Con il programma politico di Roberto Vannacci, però, la più versatile delle espressioni romane rischia almeno sulla carta di diventare una faccenda da sanzione amministrativa.
A sollevare il caso è Fabrizio Roncone, che ha scovato a pagina 83 del programma di Futuro Nazionale, nel capitolo dedicato ai «Valori non negoziabili», il riferimento all’applicazione dell’articolo 724 del Codice penale.
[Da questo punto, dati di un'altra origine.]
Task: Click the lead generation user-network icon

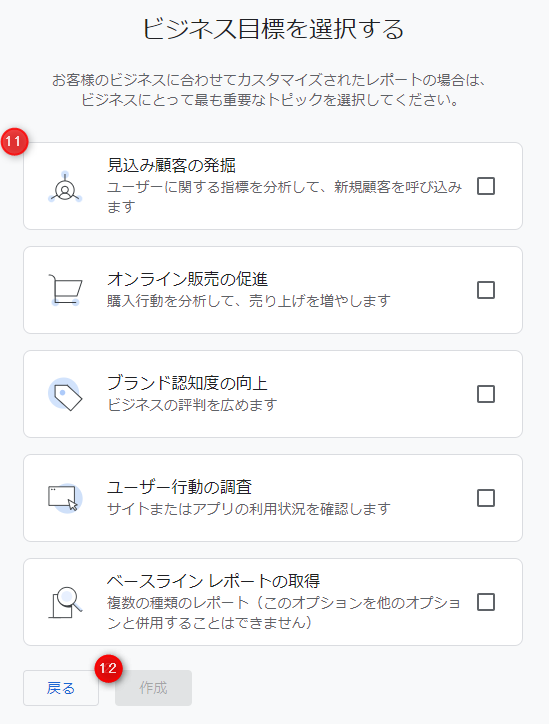Action: 65,187
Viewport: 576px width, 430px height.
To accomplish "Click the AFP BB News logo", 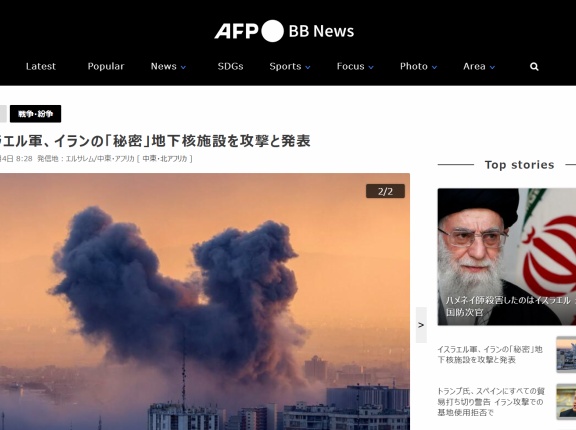I will pyautogui.click(x=284, y=31).
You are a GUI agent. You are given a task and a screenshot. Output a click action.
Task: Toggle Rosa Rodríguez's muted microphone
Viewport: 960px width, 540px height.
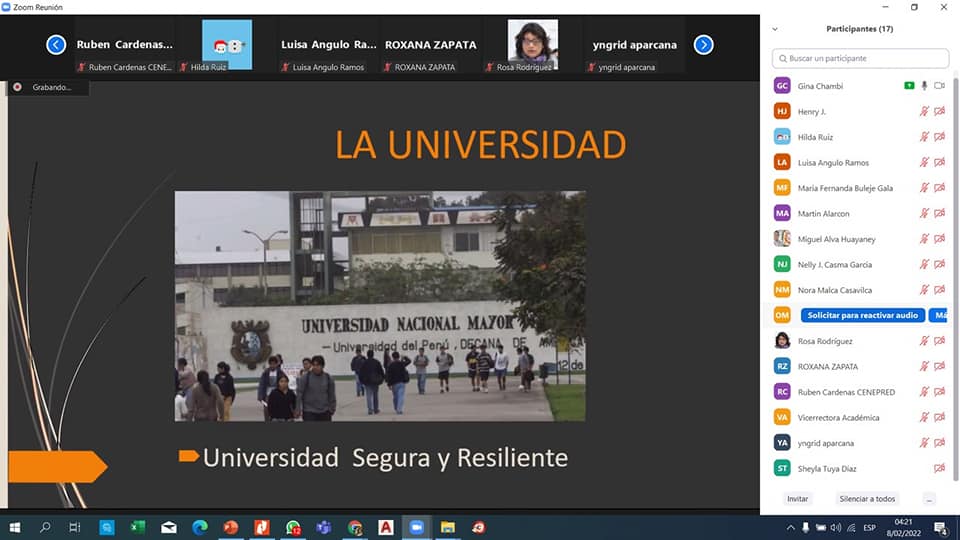(x=925, y=341)
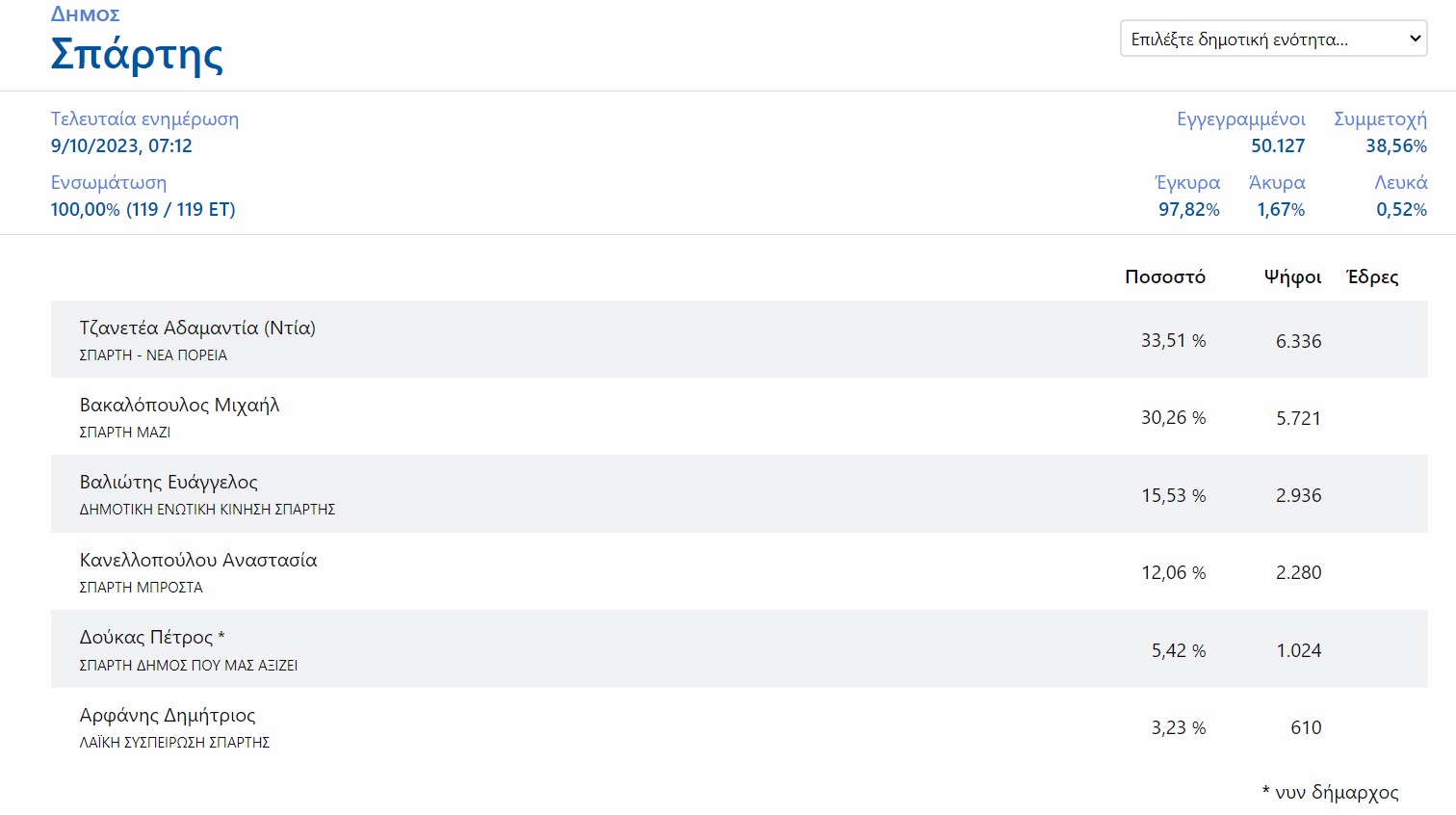Click the Ψήφοι column header

[x=1292, y=277]
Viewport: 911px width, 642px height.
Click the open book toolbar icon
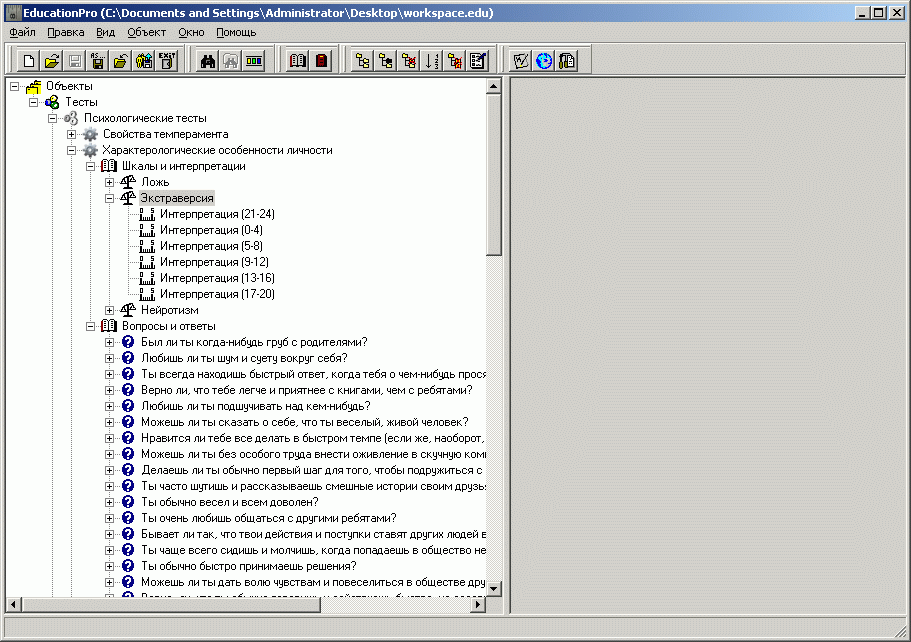297,61
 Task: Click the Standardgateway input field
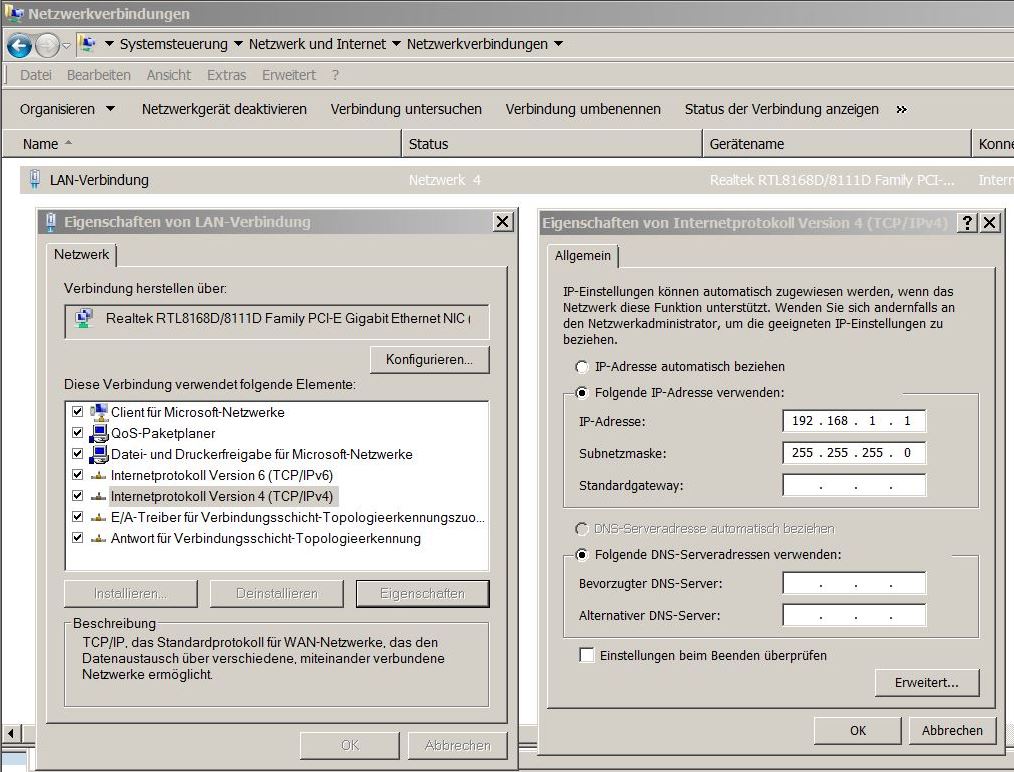[854, 486]
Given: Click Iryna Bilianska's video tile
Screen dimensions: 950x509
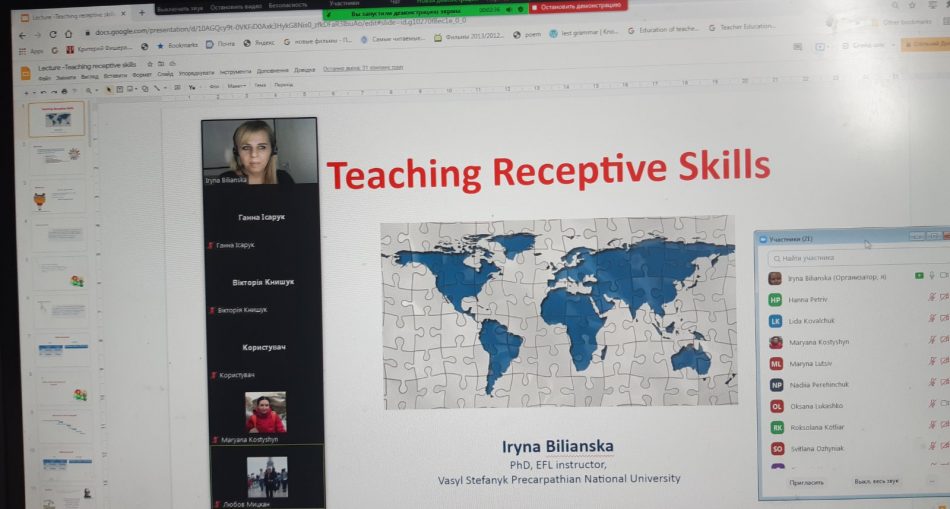Looking at the screenshot, I should click(259, 152).
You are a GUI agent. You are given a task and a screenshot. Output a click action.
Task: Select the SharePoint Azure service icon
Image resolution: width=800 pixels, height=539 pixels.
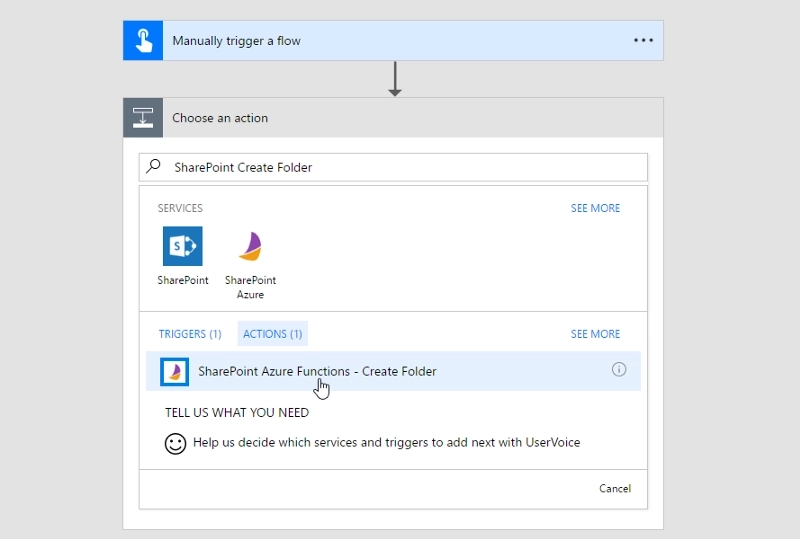point(250,246)
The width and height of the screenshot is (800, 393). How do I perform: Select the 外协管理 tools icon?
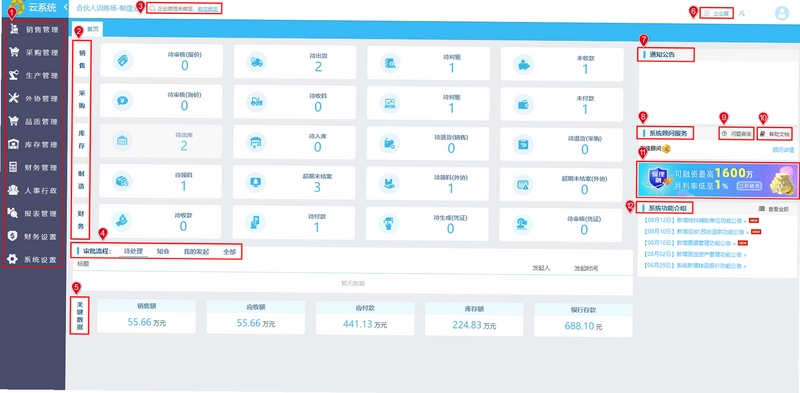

La norma prevede una sanzione amministrativa da 51 a 309 euro per chi bestemmia pubblicamente contro la divinità oppure compie pubbliche manifestazioni oltraggiose verso i defunti.
Ed è proprio la seconda parte a far scattare l’allarme, almeno ironicamente, nella Capitale.
Vannacci e la multa fino a 309 euro per gli oltraggi ai defunti
Il programma di Vannacci chiede dunque di applicare la norma contro bestemmie e manifestazioni oltraggiose nei confronti dei morti.
Fin qui nulla che riguardi specificamente Roma. Poi, però, entra in scena il dialetto.
Perché «mortacci tua» richiama letteralmente i defunti dell’interlocutore, ma nel linguaggio quotidiano romano può assumere significati completamente differenti a seconda del tono, del contesto e persino dell’espressione del volto.
Da qui la provocazione: Vannacci vuole davvero rischiare di multare milioni di romani?
Roncone fa il conto e arriva a tre milioni di potenziali trasgressori, praticamente Roma e dintorni. Perché trovare un romano che non abbia mai pronunciato almeno una volta «mortacci tua», «mortacci sua» o «mortacci vostra» potrebbe rivelarsi un’impresa più complicata dell’applicazione stessa della norma.
«Mortacci tua» a Roma può essere persino una dichiarazione d’affetto
Il problema è tutto nel significato che l’espressione assume nella Capitale.
Incontri dopo anni un vecchio amico per strada? «Mortacci tua, ma che fine hai fatto?». Nessuna intenzione di insultare i suoi antenati: sei semplicemente felice di rivederlo.
Un amico prepara una cena particolarmente piccante? Il commento può diventare «mortacci, quanto peperoncino c’hai messo».
La Roma segna un gol decisivo? Dagli spalti può partire un «mortacci vostra» che contiene tutto tranne il disprezzo per i defunti dei calciatori.
Lo stesso vale davanti a qualcosa che suscita meraviglia: «Mortacci quanto è forte». O rivolgendosi affettuosamente a qualcuno che non riesce a stare fermo: «Mortacci tua, nun c’hai pace».
Una parola, insomma, che nel romanesco cambia completamente significato attraverso l’intonazione e che spesso ha perso qualsiasi riferimento concreto ai morti.
Il paradosso della proposta di Vannacci
Ed è qui che la proposta politica incontra il paradosso linguistico. L’articolo 724 parla di «pubbliche manifestazioni oltraggiose verso i defunti», mentre il romanissimo «mortacci tua» non rappresenta necessariamente un oltraggio.
Anzi, può accadere esattamente il contrario.
Nel linguaggio romano il contesto può trasformare un’espressione apparentemente offensiva in una manifestazione di simpatia, sorpresa o affetto. Ed è proprio su questa particolarità che nasce la provocazione contro il programma del generale.
Con multe potenziali comprese tra 51 e 309 euro, la battuta è inevitabile: se bastasse pronunciare «mortacci» per finire nel mirino della norma rilanciata da Vannacci, nella Capitale servirebbe un esercito di verbalizzatori.
E proprio l’ex generale dovrebbe sapere quanto costa mantenerne uno.